The arrival of this unknown dial-like thing and the ghost
were too coincidental to dismiss. Iris wouldn’t wait for answers. She believed
finding out what the dial-like thing was—something she could only label as The
Object—would give pretty good clues. She would ascend the stairs and take it
from the home for the safety of her clients. As if the ghost was reading her
mind, the dial-like object appeared, paranormally, hovering. It swooped and
rose, left and to the right, in the hall just above the stairs. It swooped like
it had intelligence. Was this an illusion? Possibly the ghost was simply moving
the dial with its intent. And maybe this was all about intimidation. Okay,
so you know what we came for? Question is: are you going to let us take it
peacefully, or will we have to battle you? Iris wondered if the ghost was
in her head. She had just presented one very unfavorable option. Would the
poltergeist choose war over peace? The likelihood was probable. Why else would
it have terrified the Morses? It might be protecting the object as if it owned
it. It might perceive the teen as a thief. But if so, why just scare the
family? Why not bloody them? For that matter, why not do the same to the ghost
hunters? There had to be a missing piece to this puzzle. Iris resolved she
would confiscate the dial-like object for study.
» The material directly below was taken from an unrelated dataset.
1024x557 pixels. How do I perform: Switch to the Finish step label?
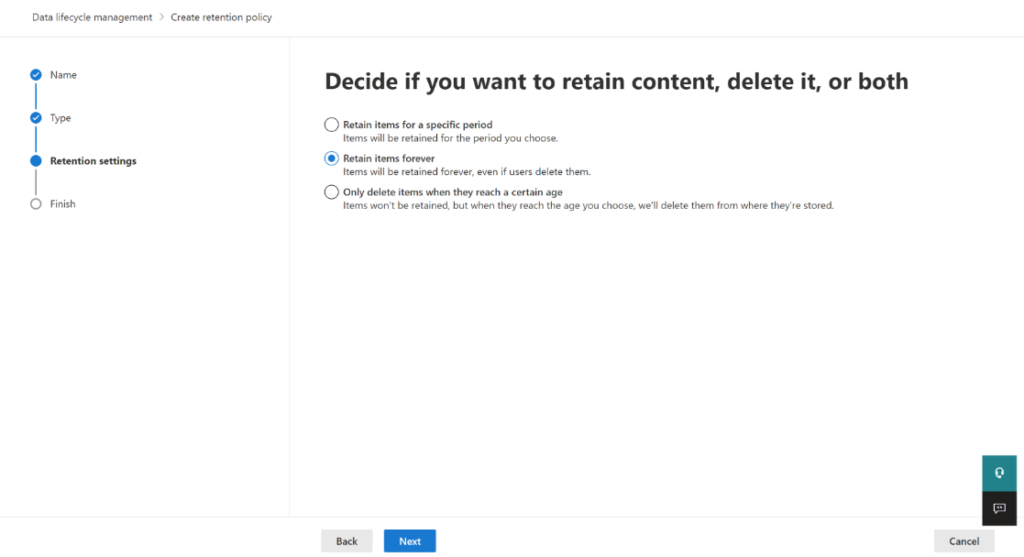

Iris raised a hand to signal Rachel. Screw trepidation.
“Rachel, please retrieve a blanket, duffel bag, and lacrosse stick from my
trunk.” She fumbled keys from her pocket and handed them to her wide-eyed
colleague. “We’re going to take the dial forcibly. I suspect we’ll have to do
it unconventionally.” Rachel nodded as if a child lost in a snowstorm. Iris concluded
the young ghost hunter comprehended her instructions but was failing to
register them as reality. Iris had to admit chasing a flying object with a
lacrosse stick smacked of desperation, but it was a plan. Iris wondered many
times if she had taken action three years ago, could she have spared Ron?
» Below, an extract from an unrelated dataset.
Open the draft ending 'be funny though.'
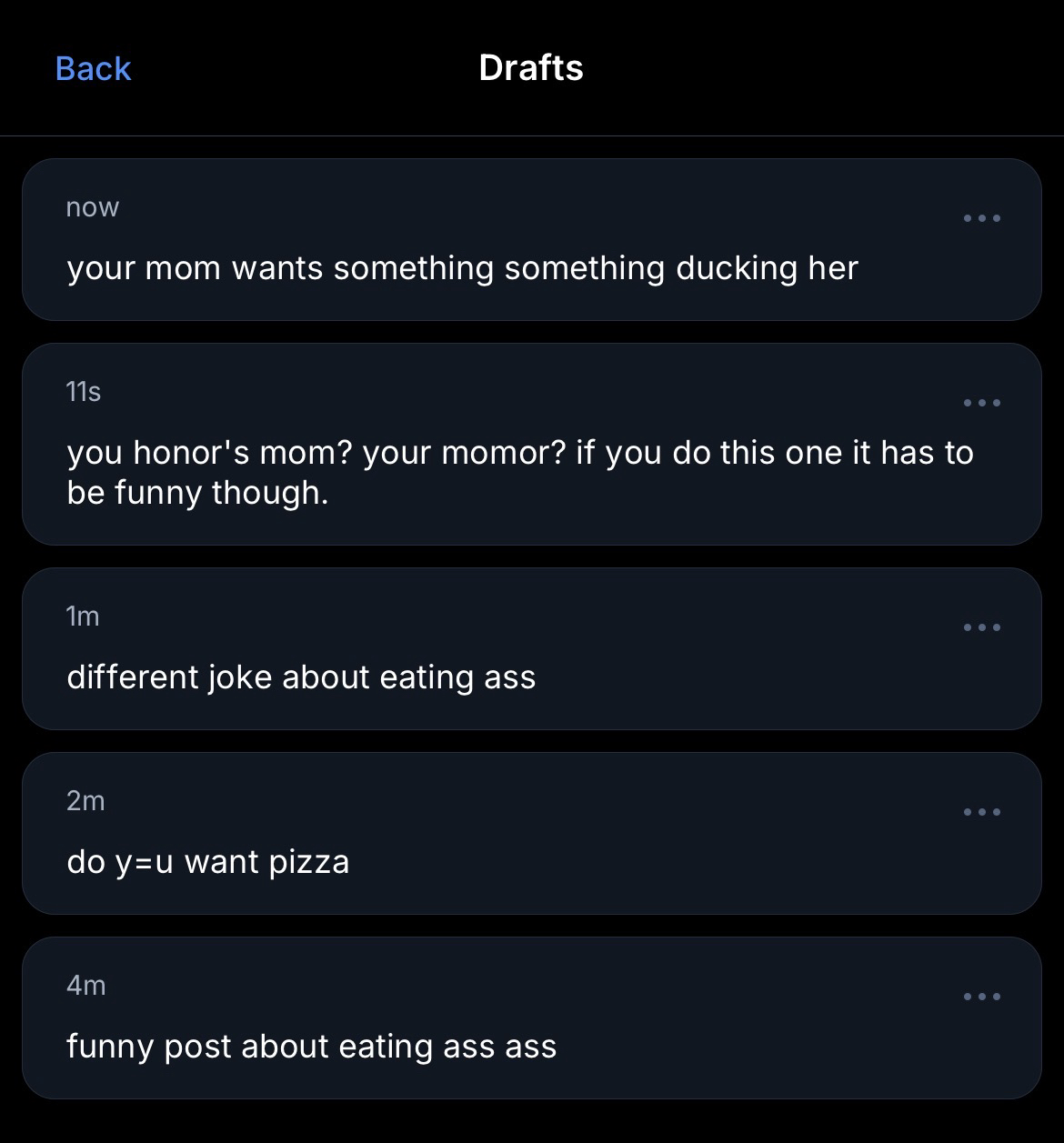pos(196,493)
Iris had failed to save Ron, her sister, or her
stepmother for that matter. She had two women at her side at the moment. Women
she valued more than just mere colleagues. She had to give them an option.
“Guys, I wouldn’t think any less of you for leaving right
now. We’ve possibly bitten off a lot more than we can chew.” The crunch of
splintered wood from above interrupted. “You can leave the supplies at the door
for me . . .”
Kassidy mouthed the word “no” from behind her camera.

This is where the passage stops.